The foreign ministers of Russia and Ukraine are due to meet in Turkey on Thursday, the highest-level talks between the two countries since the start of the Russian invasion two weeks ago. They will discuss the war at a time when Russia is stepping up airstrikes against civilian targets and the humanitarian situation in several Ukrainian cities has deteriorated.
Turkish President Recep Tayyip Erdogan said on Wednesday he hoped the meeting between Russian Foreign Minister Sergei Lavrov and his Ukrainian counterpart Dmytro Kuleba would “open the door to a permanent ceasefire”.
Russia and Ukraine appear to have softened their stance in recent days, raising hopes that a ceasefire may be possible.
The Kremlin has narrowed its demands to focus on Ukrainian “neutrality” and the status of its occupied regions, and signaled that President Vladimir V. Putin is no longer committed to regime change in Kyiv.
On the Ukrainian side, President Volodymyr Zelensky has hinted that he is open to reviewing his country’s constitutionally enshrined aspiration to join NATO, and even to compromise on the status of Ukrainian territory now controlled by Russia. .
Mr Zelensky said on Wednesday he expected Mr Putin to eventually cease hostilities and start negotiations after seeing his forces meet fierce resistance in Ukraine. An estimated 5,000 to 6,000 Russian troops were killed during the two-week invasion, a US official said on Wednesday, a sharp increase from an estimate of 3,000 just days ago.
“I think he sees that we are strong,” Mr. Zelensky told Vice News during an interview in Kyiv. “He will be. We need time.
Thursday’s talks will take place in the Turkish city of Antalya, in a coastal region that has for years been a popular destination for Russian tourists.
Turkey is a more neutral place than Belarus, where the first three rounds of talks were held. Mr. Erdogan has stopped imposing sanctions on Russia for the invasion, but his country is a NATO member that has supplied Ukraine with deadly armed drones.
However, Russian and Ukrainian demands are still very far apart.
The Kremlin said this week it would end military operations if Kiev enshrined a status of neutrality in its constitution and recognized Russian sovereignty over Crimea and the independence of two Russian-backed separatist territories in eastern Russia. ‘Ukraine.

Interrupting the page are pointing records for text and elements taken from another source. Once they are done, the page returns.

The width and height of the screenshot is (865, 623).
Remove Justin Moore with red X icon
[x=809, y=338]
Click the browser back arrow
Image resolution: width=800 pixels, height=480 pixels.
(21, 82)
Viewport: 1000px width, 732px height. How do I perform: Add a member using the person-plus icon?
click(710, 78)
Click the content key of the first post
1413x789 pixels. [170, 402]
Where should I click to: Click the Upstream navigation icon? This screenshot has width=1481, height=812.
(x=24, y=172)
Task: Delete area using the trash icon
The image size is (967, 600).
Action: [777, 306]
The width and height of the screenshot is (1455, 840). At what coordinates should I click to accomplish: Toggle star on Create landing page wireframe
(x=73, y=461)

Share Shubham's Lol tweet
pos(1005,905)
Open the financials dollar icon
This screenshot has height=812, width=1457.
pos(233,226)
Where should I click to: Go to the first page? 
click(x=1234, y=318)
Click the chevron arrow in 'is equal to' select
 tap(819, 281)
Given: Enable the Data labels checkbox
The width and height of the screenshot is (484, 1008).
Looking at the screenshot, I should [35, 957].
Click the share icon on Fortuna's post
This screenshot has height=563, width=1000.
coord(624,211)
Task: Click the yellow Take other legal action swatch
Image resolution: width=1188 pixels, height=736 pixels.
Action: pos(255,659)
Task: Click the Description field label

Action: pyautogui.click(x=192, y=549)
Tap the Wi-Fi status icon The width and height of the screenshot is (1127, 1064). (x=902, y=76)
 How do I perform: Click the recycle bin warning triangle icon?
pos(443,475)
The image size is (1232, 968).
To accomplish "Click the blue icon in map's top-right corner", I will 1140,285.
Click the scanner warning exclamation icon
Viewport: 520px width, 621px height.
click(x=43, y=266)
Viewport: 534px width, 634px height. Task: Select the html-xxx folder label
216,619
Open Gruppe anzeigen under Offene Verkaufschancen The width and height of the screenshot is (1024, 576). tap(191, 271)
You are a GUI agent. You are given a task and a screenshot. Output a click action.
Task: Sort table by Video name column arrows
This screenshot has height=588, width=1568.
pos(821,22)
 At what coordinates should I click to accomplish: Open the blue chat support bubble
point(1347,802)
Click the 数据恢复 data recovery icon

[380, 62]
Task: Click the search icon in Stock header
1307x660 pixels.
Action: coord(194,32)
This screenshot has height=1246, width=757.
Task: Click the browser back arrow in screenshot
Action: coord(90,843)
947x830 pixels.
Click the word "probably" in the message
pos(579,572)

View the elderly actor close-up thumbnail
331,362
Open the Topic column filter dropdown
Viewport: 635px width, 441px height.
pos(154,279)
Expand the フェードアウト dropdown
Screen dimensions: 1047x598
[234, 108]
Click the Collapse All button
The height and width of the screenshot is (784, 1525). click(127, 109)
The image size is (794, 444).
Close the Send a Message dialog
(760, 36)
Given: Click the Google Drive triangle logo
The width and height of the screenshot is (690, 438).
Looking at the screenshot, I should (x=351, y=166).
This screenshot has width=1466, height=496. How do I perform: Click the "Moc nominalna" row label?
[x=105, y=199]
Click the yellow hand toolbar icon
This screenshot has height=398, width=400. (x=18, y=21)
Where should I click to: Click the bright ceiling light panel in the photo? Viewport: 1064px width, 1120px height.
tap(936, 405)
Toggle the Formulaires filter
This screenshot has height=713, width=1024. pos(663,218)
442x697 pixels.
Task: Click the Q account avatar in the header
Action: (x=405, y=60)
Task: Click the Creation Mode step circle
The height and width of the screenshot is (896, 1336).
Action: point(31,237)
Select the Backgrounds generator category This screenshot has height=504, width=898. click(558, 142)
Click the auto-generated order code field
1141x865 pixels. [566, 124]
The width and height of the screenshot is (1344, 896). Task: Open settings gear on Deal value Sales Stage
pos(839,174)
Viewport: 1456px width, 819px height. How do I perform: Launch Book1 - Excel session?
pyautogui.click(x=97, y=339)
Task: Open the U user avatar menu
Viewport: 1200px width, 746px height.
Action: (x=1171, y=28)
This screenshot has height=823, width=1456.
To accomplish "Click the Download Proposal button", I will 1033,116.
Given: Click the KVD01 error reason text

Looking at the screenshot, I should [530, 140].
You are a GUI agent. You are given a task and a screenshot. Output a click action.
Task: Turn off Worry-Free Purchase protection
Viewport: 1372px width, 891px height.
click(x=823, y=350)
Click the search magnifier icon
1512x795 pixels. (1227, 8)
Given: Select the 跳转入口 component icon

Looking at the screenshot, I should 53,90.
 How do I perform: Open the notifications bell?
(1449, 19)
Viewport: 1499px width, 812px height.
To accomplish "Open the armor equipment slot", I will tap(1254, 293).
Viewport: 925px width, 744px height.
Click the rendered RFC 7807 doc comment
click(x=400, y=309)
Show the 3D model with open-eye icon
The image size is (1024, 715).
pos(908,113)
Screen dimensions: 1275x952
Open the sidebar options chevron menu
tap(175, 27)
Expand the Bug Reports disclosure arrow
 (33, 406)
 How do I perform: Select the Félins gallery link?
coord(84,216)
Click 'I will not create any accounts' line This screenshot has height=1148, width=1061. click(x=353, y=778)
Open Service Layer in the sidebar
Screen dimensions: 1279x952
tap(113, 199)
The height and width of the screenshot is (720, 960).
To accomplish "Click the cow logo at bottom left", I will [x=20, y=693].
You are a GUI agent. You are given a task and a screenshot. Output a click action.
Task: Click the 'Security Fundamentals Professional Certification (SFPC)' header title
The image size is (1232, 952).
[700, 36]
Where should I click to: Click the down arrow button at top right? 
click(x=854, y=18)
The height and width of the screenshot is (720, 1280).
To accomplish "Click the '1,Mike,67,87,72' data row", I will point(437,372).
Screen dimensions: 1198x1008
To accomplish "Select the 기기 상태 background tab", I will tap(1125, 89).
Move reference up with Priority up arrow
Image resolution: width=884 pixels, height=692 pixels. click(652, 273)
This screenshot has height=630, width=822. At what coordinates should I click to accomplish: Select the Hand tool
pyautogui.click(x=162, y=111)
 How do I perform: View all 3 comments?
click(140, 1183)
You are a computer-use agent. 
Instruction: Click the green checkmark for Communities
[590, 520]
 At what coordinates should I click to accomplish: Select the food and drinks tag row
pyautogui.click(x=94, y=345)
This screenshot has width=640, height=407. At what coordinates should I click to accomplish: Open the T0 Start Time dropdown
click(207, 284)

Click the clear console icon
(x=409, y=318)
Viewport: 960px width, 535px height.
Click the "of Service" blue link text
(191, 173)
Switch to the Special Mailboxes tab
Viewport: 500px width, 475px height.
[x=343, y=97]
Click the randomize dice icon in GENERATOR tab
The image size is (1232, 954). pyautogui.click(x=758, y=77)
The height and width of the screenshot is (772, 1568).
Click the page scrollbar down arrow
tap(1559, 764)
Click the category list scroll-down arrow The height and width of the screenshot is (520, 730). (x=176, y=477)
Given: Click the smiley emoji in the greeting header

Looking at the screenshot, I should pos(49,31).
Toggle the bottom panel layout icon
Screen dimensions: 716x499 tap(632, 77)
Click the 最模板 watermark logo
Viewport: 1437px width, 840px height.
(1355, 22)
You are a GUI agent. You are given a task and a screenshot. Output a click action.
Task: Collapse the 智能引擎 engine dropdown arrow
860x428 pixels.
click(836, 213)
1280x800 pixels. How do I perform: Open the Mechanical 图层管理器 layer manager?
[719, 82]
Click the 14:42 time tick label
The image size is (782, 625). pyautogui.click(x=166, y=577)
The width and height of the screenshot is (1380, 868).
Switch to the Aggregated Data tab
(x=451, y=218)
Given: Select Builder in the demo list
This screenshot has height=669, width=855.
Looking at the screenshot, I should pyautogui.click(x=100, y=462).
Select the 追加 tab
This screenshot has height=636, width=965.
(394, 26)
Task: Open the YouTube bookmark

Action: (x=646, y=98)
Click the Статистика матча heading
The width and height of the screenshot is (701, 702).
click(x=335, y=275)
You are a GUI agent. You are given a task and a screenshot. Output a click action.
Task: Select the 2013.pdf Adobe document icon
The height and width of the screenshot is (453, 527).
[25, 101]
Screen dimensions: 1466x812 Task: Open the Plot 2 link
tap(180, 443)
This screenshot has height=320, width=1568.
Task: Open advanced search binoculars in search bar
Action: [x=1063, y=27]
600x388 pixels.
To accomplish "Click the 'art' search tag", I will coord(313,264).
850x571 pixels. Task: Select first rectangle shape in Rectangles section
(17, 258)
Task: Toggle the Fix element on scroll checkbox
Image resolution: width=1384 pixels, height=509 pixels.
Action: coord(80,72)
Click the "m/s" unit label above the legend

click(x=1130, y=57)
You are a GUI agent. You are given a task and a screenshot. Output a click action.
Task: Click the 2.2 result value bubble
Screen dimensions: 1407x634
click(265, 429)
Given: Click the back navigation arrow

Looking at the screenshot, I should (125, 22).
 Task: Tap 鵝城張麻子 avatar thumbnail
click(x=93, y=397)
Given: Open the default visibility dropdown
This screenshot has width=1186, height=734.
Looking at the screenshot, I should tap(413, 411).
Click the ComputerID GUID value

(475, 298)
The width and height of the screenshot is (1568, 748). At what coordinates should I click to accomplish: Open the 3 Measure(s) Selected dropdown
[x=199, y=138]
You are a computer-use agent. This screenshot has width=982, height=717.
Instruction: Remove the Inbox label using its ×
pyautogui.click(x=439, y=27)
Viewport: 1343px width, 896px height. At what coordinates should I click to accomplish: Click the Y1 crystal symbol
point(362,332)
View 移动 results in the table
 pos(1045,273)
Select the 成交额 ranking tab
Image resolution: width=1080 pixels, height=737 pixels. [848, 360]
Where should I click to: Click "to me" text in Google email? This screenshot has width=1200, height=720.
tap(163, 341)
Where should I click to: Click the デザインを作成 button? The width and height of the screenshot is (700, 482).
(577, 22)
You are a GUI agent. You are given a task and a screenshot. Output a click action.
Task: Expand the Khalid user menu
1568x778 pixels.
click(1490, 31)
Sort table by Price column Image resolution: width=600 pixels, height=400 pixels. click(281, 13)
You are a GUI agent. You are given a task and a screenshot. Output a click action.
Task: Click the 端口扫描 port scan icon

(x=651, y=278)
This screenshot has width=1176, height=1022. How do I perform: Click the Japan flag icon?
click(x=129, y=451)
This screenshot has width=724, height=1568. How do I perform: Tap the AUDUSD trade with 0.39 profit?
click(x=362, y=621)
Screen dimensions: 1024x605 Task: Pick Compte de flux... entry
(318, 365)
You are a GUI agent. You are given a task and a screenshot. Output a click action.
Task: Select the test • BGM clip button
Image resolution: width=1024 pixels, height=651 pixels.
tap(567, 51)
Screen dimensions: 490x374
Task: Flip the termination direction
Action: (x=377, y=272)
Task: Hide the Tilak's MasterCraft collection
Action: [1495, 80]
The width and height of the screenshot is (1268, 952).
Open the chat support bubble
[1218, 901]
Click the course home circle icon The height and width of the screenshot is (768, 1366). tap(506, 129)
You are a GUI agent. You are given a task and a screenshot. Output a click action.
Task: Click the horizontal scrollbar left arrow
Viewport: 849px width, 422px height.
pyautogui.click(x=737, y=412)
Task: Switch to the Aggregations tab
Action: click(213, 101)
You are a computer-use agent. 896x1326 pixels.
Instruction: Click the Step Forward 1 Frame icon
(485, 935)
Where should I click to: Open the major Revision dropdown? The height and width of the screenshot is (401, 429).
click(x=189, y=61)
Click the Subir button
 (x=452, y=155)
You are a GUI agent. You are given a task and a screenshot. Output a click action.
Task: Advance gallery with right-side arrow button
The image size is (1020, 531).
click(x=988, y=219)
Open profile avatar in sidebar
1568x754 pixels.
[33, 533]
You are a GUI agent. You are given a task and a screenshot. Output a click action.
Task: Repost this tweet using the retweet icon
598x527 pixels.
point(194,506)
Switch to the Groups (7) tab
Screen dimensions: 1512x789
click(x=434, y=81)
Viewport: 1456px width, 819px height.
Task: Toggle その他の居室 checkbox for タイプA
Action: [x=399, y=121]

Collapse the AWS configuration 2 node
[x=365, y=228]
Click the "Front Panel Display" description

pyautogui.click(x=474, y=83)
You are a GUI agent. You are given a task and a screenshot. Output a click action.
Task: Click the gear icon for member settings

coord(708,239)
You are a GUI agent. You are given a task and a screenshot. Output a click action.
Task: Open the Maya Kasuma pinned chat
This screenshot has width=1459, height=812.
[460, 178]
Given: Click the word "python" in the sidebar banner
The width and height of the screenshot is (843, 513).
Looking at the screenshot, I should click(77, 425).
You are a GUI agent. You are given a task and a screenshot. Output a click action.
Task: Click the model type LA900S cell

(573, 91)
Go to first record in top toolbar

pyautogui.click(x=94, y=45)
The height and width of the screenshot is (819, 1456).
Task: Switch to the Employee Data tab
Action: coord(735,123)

That’s still a far cry from what Mr. Zelensky said he would be willing to accept. Russia’s stance could also tarnish Mr Putin’s image in his country, exposing him to criticism that he fought a costly war for limited gain.
Even if Russia and Ukraine agreed to a ceasefire, that would not necessarily mean the end of the war. Analysts warn that both sides could use it to strengthen ahead of further escalation.
Mr Kuleba said on Wednesday that his expectations for the talks in Turkey were low.
As Kuleba meets with Lavrov, Vice President Kamala Harris will meet President Andrzej Duda and Prime Minister Mateusz Morawiecki of Poland, a NATO ally on Ukraine’s western border, in Warsaw on Thursday. Prime Minister Justin Trudeau of Canada, who is visiting Poland this week, will also be present.
The United States and its NATO allies are trying to find ways to help Ukraine defend itself without getting drawn into a larger war against Russia. In a sign of the difficulty of this task, the United States and Poland publicly opposed proposals this week to send Soviet-era fighter jets to the country.
Gen. Tod D. Wolters, head of U.S. European Command, said in a statement Thursday that the United States has “no plans to facilitate an indirect or third-party transfer of Polish aircraft” to Ukraine.
Providing more air defense systems and anti-tank weapons to Ukraine is the most effective way to support the country’s military, General Wolters said, and Ukraine’s air defenses have limited the effectiveness of important air capabilities of Russia.
Transferring fighter jets from Poland to Ukraine “would not significantly increase the effectiveness of the Ukrainian Air Force”, he added. It could also be “confused as an escalation and could lead to an escalation of Russia with NATO”.